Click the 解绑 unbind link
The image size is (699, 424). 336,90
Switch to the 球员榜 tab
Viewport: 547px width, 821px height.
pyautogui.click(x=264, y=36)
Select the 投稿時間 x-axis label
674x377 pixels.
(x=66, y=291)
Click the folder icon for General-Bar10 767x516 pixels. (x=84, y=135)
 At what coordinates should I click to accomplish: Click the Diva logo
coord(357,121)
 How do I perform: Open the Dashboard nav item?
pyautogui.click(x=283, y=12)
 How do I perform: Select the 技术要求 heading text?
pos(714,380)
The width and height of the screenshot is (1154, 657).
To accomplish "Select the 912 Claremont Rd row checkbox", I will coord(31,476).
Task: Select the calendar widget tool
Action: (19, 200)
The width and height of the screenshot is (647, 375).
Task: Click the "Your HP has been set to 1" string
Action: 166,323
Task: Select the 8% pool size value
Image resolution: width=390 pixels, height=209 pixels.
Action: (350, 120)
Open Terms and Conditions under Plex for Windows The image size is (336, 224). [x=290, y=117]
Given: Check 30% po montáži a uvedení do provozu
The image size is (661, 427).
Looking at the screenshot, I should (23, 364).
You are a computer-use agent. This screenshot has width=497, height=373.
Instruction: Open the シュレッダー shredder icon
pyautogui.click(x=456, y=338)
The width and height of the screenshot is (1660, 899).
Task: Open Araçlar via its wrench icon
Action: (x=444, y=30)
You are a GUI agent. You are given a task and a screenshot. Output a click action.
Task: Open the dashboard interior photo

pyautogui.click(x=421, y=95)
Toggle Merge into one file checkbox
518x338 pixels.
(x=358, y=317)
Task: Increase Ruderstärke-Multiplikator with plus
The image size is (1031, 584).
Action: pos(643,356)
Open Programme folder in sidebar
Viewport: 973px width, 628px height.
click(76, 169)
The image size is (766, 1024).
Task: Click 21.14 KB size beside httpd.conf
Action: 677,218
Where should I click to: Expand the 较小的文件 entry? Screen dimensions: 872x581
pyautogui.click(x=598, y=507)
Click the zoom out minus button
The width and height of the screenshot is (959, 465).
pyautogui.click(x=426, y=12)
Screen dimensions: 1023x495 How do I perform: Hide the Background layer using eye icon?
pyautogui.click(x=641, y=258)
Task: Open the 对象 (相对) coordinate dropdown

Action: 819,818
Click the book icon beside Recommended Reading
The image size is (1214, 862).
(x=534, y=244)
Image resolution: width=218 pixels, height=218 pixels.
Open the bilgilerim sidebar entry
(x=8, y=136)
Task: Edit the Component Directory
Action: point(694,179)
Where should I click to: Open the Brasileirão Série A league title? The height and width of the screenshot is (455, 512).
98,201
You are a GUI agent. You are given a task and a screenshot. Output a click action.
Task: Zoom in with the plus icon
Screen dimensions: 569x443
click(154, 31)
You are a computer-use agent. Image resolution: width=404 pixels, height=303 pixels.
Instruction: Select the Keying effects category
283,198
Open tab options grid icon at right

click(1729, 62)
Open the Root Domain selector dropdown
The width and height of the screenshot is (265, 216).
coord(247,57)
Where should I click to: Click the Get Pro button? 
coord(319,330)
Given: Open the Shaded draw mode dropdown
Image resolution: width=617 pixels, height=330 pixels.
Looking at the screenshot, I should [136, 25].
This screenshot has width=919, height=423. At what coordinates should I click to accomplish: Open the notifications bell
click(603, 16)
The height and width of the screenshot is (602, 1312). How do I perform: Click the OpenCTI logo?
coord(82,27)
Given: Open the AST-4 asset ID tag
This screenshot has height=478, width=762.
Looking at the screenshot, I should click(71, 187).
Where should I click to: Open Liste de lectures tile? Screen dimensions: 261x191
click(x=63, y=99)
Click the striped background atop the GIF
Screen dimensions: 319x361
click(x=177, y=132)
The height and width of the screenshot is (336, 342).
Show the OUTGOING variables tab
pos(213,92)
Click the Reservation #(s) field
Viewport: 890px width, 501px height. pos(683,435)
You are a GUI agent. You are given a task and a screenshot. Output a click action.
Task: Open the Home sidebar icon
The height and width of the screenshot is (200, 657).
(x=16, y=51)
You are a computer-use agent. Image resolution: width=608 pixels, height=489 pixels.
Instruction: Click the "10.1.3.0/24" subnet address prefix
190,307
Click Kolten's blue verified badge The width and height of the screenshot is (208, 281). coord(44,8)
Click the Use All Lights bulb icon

- Task prompt
In your response, reproduce the records exactly, every one.

- Answer section
Click the 解绑 unbind link
The image size is (699, 424). 336,90
Switch to the 球员榜 tab
Viewport: 547px width, 821px height.
pyautogui.click(x=264, y=36)
Select the 投稿時間 x-axis label
674x377 pixels.
(x=66, y=291)
Click the folder icon for General-Bar10 767x516 pixels. (x=84, y=135)
 At what coordinates should I click to accomplish: Click the Diva logo
coord(357,121)
 How do I perform: Open the Dashboard nav item?
pyautogui.click(x=283, y=12)
 How do I perform: Select the 技术要求 heading text?
pos(714,380)
The width and height of the screenshot is (1154, 657).
To accomplish "Select the 912 Claremont Rd row checkbox", I will coord(31,476).
Task: Select the calendar widget tool
Action: (19, 200)
The width and height of the screenshot is (647, 375).
Task: Click the "Your HP has been set to 1" string
Action: 166,323
Task: Select the 8% pool size value
Image resolution: width=390 pixels, height=209 pixels.
Action: (350, 120)
Open Terms and Conditions under Plex for Windows The image size is (336, 224). [x=290, y=117]
Given: Check 30% po montáži a uvedení do provozu
The image size is (661, 427).
Looking at the screenshot, I should (23, 364).
You are a computer-use agent. This screenshot has width=497, height=373.
Instruction: Open the シュレッダー shredder icon
pyautogui.click(x=456, y=338)
The width and height of the screenshot is (1660, 899).
Task: Open Araçlar via its wrench icon
Action: (x=444, y=30)
You are a GUI agent. You are given a task and a screenshot. Output a click action.
Task: Open the dashboard interior photo

pyautogui.click(x=421, y=95)
Toggle Merge into one file checkbox
518x338 pixels.
(x=358, y=317)
Task: Increase Ruderstärke-Multiplikator with plus
The image size is (1031, 584).
Action: pos(643,356)
Open Programme folder in sidebar
Viewport: 973px width, 628px height.
click(76, 169)
The image size is (766, 1024).
Task: Click 21.14 KB size beside httpd.conf
Action: 677,218
Where should I click to: Expand the 较小的文件 entry? Screen dimensions: 872x581
pyautogui.click(x=598, y=507)
Click the zoom out minus button
The width and height of the screenshot is (959, 465).
pyautogui.click(x=426, y=12)
Screen dimensions: 1023x495 How do I perform: Hide the Background layer using eye icon?
pyautogui.click(x=641, y=258)
Task: Open the 对象 (相对) coordinate dropdown

Action: 819,818
Click the book icon beside Recommended Reading
The image size is (1214, 862).
(x=534, y=244)
Image resolution: width=218 pixels, height=218 pixels.
Open the bilgilerim sidebar entry
(x=8, y=136)
Task: Edit the Component Directory
Action: point(694,179)
Where should I click to: Open the Brasileirão Série A league title? The height and width of the screenshot is (455, 512).
98,201
You are a GUI agent. You are given a task and a screenshot. Output a click action.
Task: Zoom in with the plus icon
Screen dimensions: 569x443
click(154, 31)
You are a computer-use agent. Image resolution: width=404 pixels, height=303 pixels.
Instruction: Select the Keying effects category
283,198
Open tab options grid icon at right

click(1729, 62)
Open the Root Domain selector dropdown
The width and height of the screenshot is (265, 216).
coord(247,57)
Where should I click to: Click the Get Pro button? 
coord(319,330)
Given: Open the Shaded draw mode dropdown
Image resolution: width=617 pixels, height=330 pixels.
Looking at the screenshot, I should [136, 25].
This screenshot has width=919, height=423. At what coordinates should I click to accomplish: Open the notifications bell
click(603, 16)
The height and width of the screenshot is (602, 1312). How do I perform: Click the OpenCTI logo?
coord(82,27)
Given: Open the AST-4 asset ID tag
This screenshot has height=478, width=762.
Looking at the screenshot, I should click(71, 187).
Where should I click to: Open Liste de lectures tile? Screen dimensions: 261x191
click(x=63, y=99)
Click the striped background atop the GIF
Screen dimensions: 319x361
click(x=177, y=132)
The height and width of the screenshot is (336, 342).
Show the OUTGOING variables tab
pos(213,92)
Click the Reservation #(s) field
Viewport: 890px width, 501px height. pos(683,435)
You are a GUI agent. You are given a task and a screenshot. Output a click action.
Task: Open the Home sidebar icon
The height and width of the screenshot is (200, 657).
(x=16, y=51)
You are a computer-use agent. Image resolution: width=608 pixels, height=489 pixels.
Instruction: Click the "10.1.3.0/24" subnet address prefix
190,307
Click Kolten's blue verified badge The width and height of the screenshot is (208, 281). coord(44,8)
Click the Use All Lights bulb icon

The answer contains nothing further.